◆ WORK TO BE COMPLETED ◆
Rewrite the records below as a numbered list with one line per item, leaving out blank lines. Leave the pictures out of your answer.

(Stored data entries)
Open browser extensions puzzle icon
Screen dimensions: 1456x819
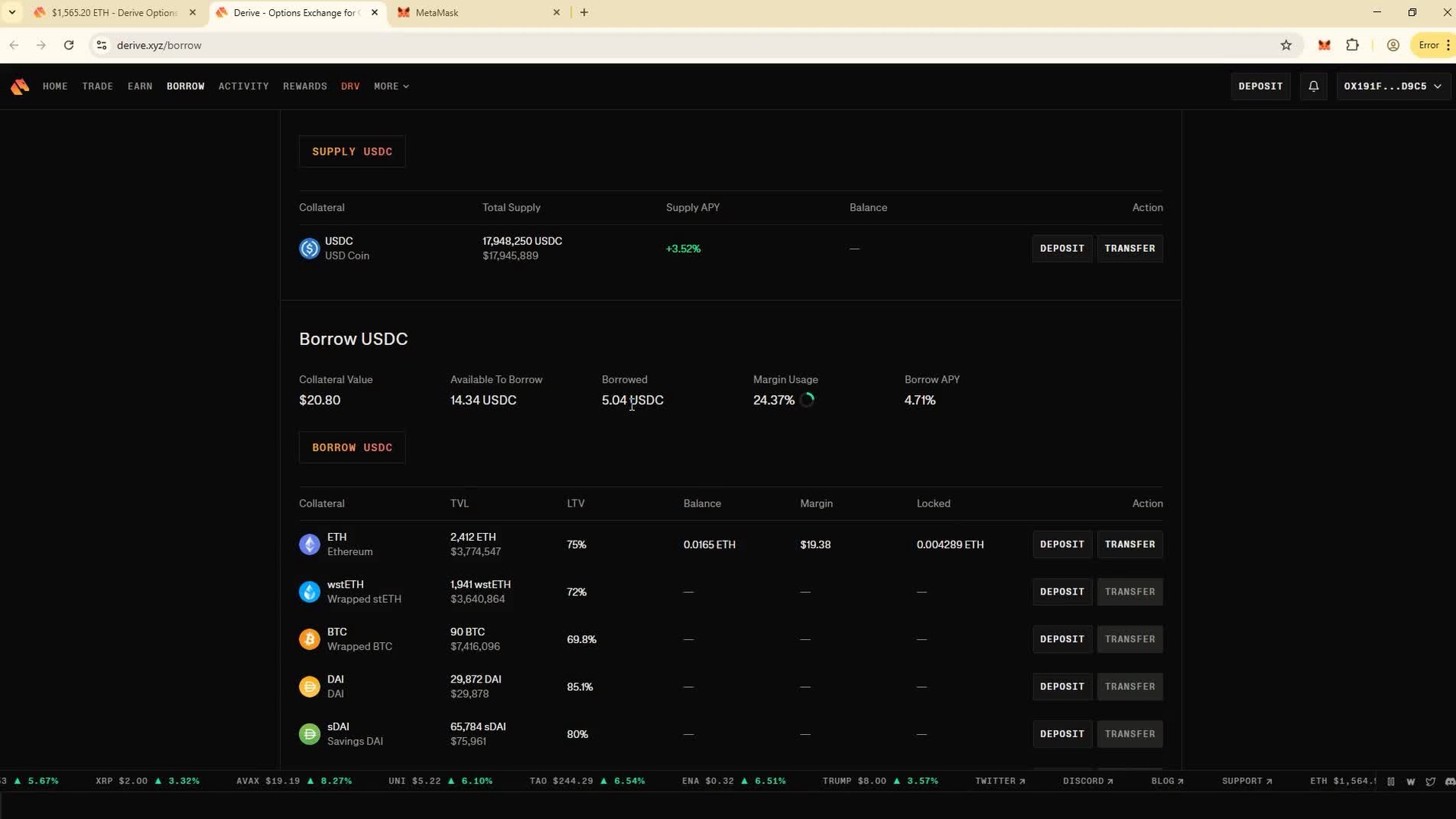tap(1352, 46)
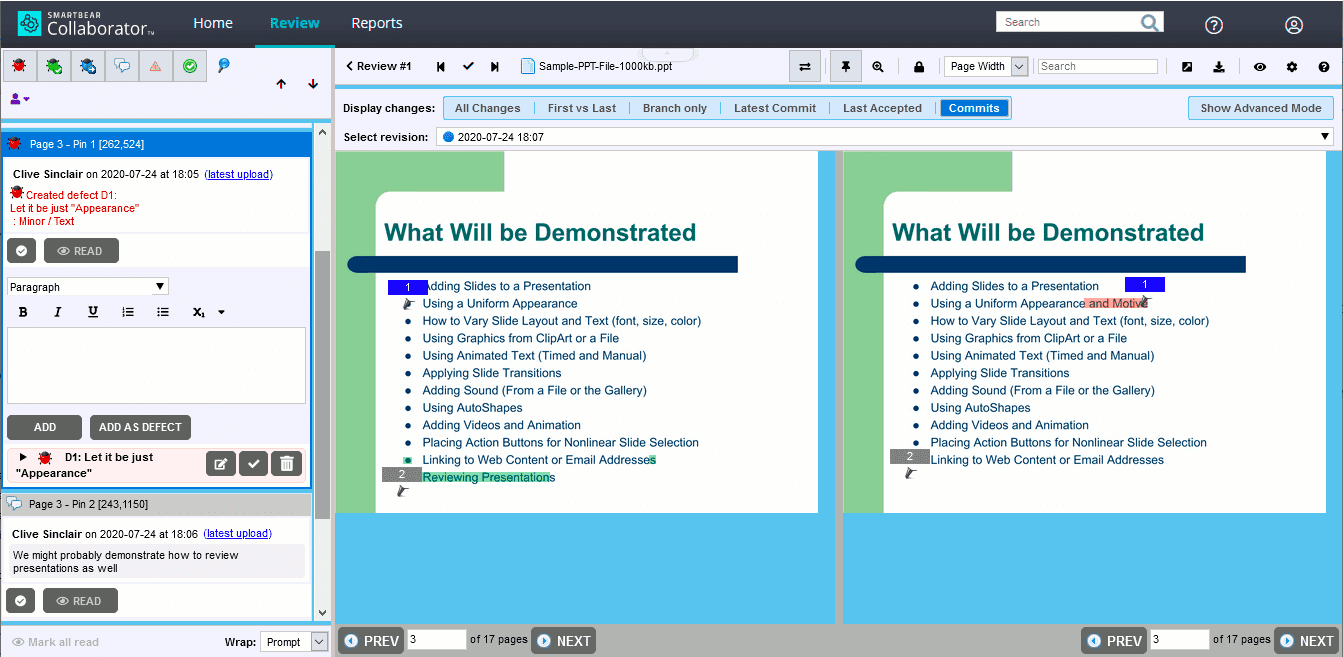The height and width of the screenshot is (657, 1343).
Task: Select the red defect marker icon
Action: click(19, 65)
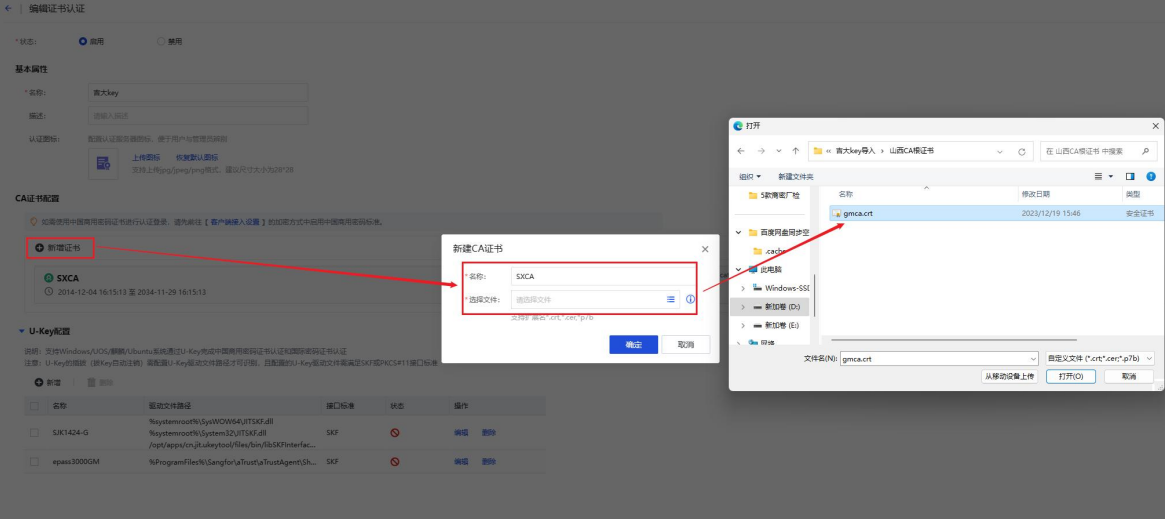Toggle the preview pane icon in file dialog
The height and width of the screenshot is (519, 1165).
pos(1131,176)
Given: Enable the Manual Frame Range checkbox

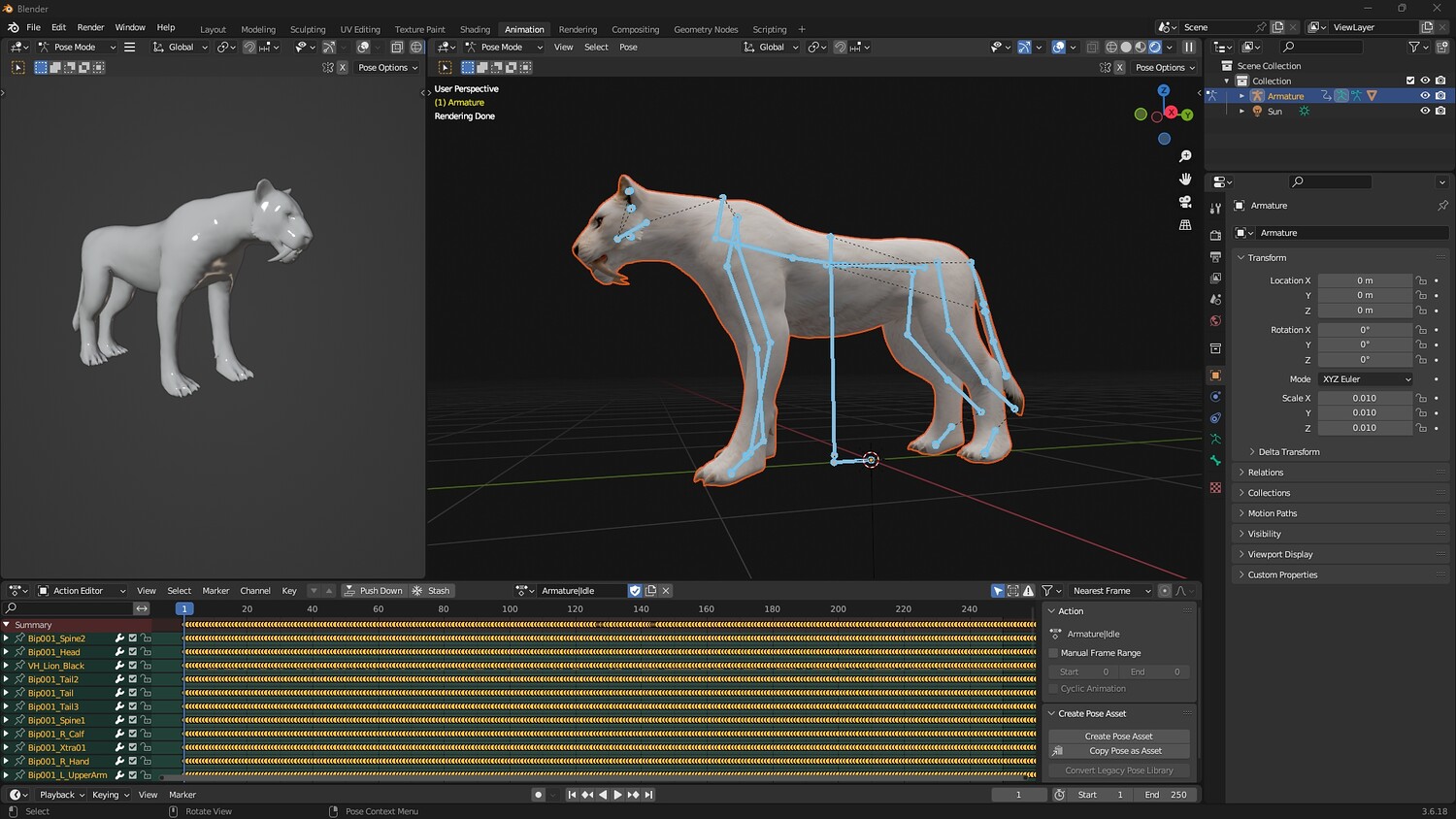Looking at the screenshot, I should click(1054, 653).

◆ RIGHT ANSWER ◆
1. Open browser extensions puzzle icon
2. Screen dimensions: 1456x819
3. tap(1352, 46)
4. The height and width of the screenshot is (657, 1343).
5. Task: Select the red defect marker icon
6. Action: click(19, 65)
7. Toggle the preview pane icon in file dialog
8. The height and width of the screenshot is (519, 1165).
9. pos(1131,176)
10. Given: Enable the Manual Frame Range checkbox
11. Looking at the screenshot, I should click(1054, 653).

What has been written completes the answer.